#lampung#lambar#dak

DAK Fisik Lambar pada 2020 Meningkat

( kata)
DAK Fisik Lambar pada 2020 Meningkat
Ilustrasi. Dok/Lampost.co

Liwa (Lampost.co) -- Pemerintah Kabupaten (Pemkab) Lampung Barat pada tahun depan akan menerima dana alokasi khusus (DAK) fisik Rp148,84 miliar. Jumlah itu meningkat 2,52% dibanding 2019 ini yang mencapai Rp145,18 miliar.

Menurut Kepala Bappeda Lambar Okmal, rincian DAK yang akan diterima itu terdiri DAK reguler Rp90,383 miliar, yakni penambahan Rp28,102 miliar dibanding DAK reguler yang diterima tahun ini, yang jumlahnya hanya Rp62,286 miliar. Kemudian DAK penugasan Rp24,881 miliar lebih. Untuk DAK penugasan terjadi pengurangan Rp9,520 miliar dibanding jumlah yang diterima tahun ini yaitu mencapai Rp34,402 miliar lebih.

“Penurunan juga dialami DAK afirmasi dari Rp48,491 miliar yang diterima tahun lalu menjadi Rp33,573 miliar lebih. Jumlah itu turun Rp14,917 miliar,” katanya, Minggu, 10 November 2019.

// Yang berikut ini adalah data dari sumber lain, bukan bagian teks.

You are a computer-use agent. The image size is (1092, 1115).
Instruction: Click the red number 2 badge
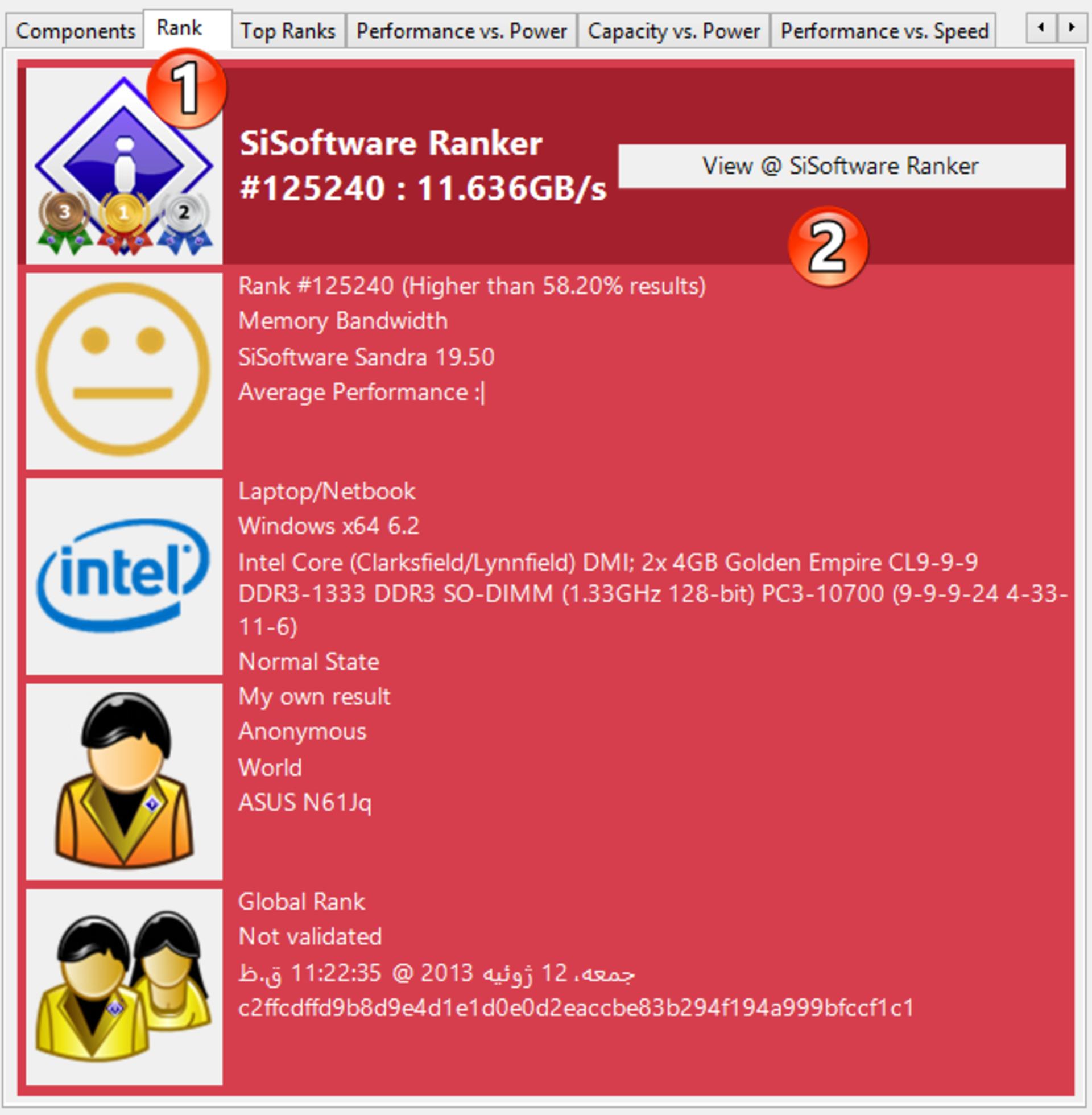click(x=828, y=247)
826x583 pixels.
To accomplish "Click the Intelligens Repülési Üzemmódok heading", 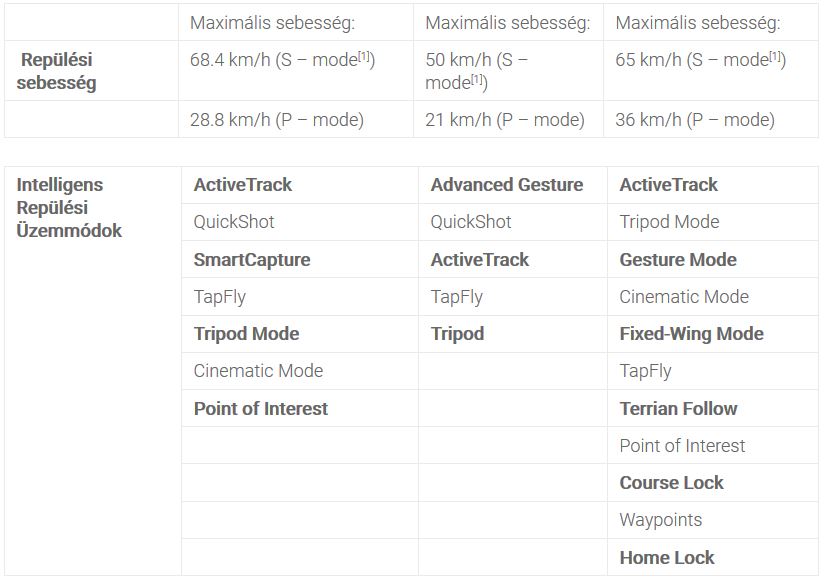I will (x=69, y=208).
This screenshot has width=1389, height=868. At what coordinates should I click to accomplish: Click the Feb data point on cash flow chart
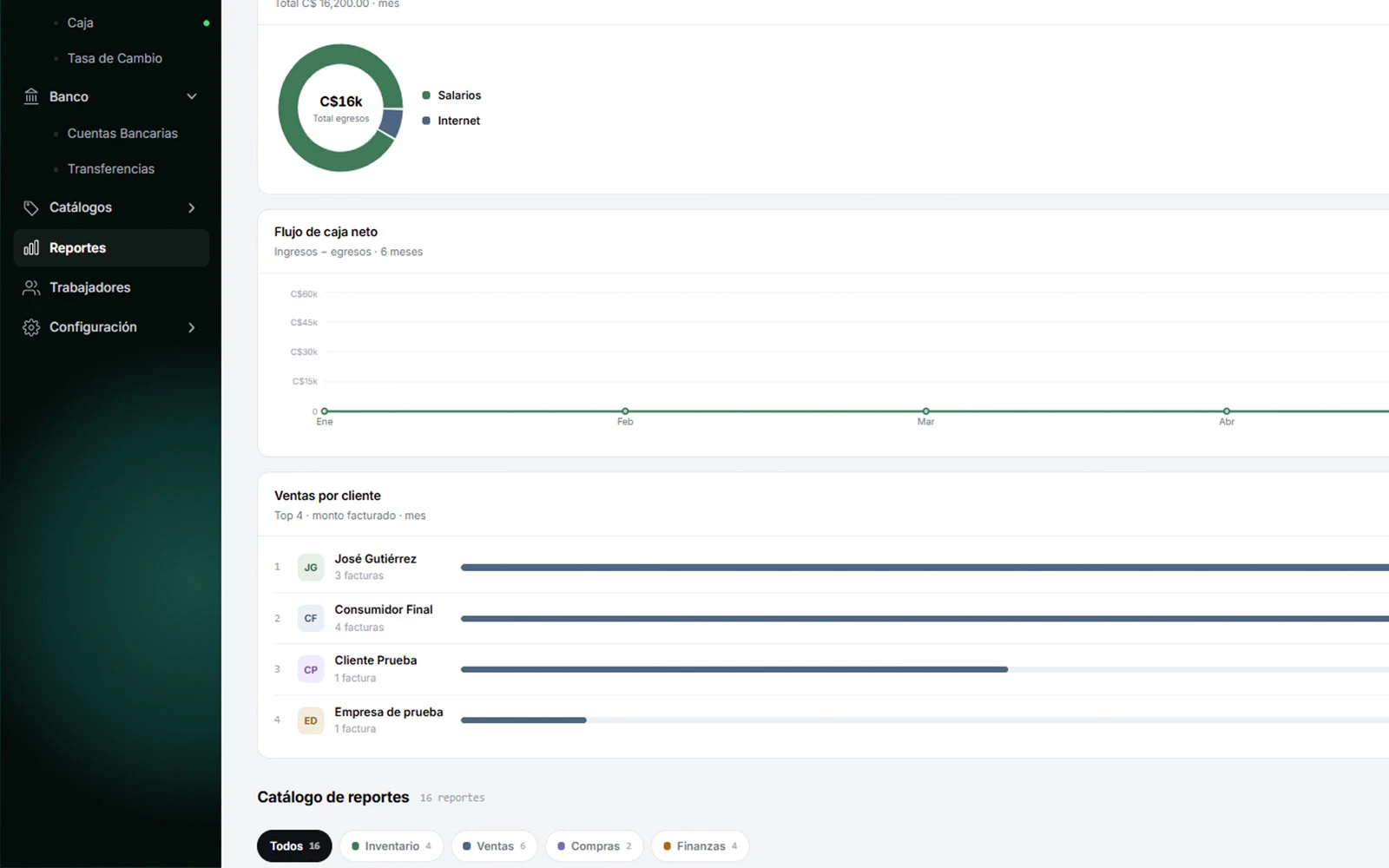pos(625,411)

Okmal menjelaskan DAK fisik reguler Rp90,389 miliar lebih itu akan digunakan untuk pelaksanaan pembangunan bidang pendidikan Rp27,028 miliar. Jumlah itu meliputi pendidikan PAUD Rp2 miliar, SD Rp16 miliar, SMP Rp5,8 miliar, SKB Rp1,8 miliar, dan perpustakaan daerah Rp500 juta.

Bidang kesehatan dan KB Rp32,462 miliar terdiri untuk pelayanan kesehatan dasar Rp13 miliar, pelayanan kesehatan rujukan Rp14 miliar, pelayanan kefarmasian dan pembekalan kesehatan Rp3 miliar, dan bidang keluarga berencana Rp1,392 miliar.

“Ada juga untuk bidang sosial Rp311 juta, air minum Rp7,8 miliar, sanitasi Rp3,352 miliar, dan untuk kegiatan jalan Rp19,393 miliar,” katanya.

Sementara DAK penugasan yang pagunya Rp24,881 miliar diperuntukan kesehatan dan KB Rp1,835 miliar, air minum Rp3,717 miliar, irigasi Rp6,735 miliar, pertanian Rp3,586 miliar, dan sanitasi Rp4,068 miliar. Lalu untuk bidang IKM Rp1,710 miliar, bidang perikanan Rp1,761 miliar, dan pariwisata Rp1,465 miliar.

Untuk DAK afirmasi diperuntukan bidang kesehatan Rp9 miliar, perumahan dan pemukiman Rp5 miliar, transportasi perdesaan Rp4 miliar, bidang pendidikan Rp5 miliar, air minum Rp4,5 miliar, dan sanitasi Rp4,8 miliar.

Menurut Okmal, pagu DAK fisik yang akan diterima itu merupakan dana anggaran transfer daerah. “Dana itu ditujukan pada daerah tertentu, yang tujuanya membantu pemerintah daerah dalam mendanai kegiatan khusus fisik antara lain pembangunan infrastruktur sesuai dengan prioritas nasional,” katanya.

Ia menambahkan, untuk tahun ini DAK fisik penugasan untuk pembangunan bidang pasar dianggarkan Rp4,432 miliar. Kemudian jalan Rp12 miliar lebih dan untuk lingkungan hidup Rp745 juta.

Namun, pada 2020 mendatang, DAK fisik penugasan untuk jalan, pasar, dan lingkungan hidup sudah tidak dialokasikan lagi.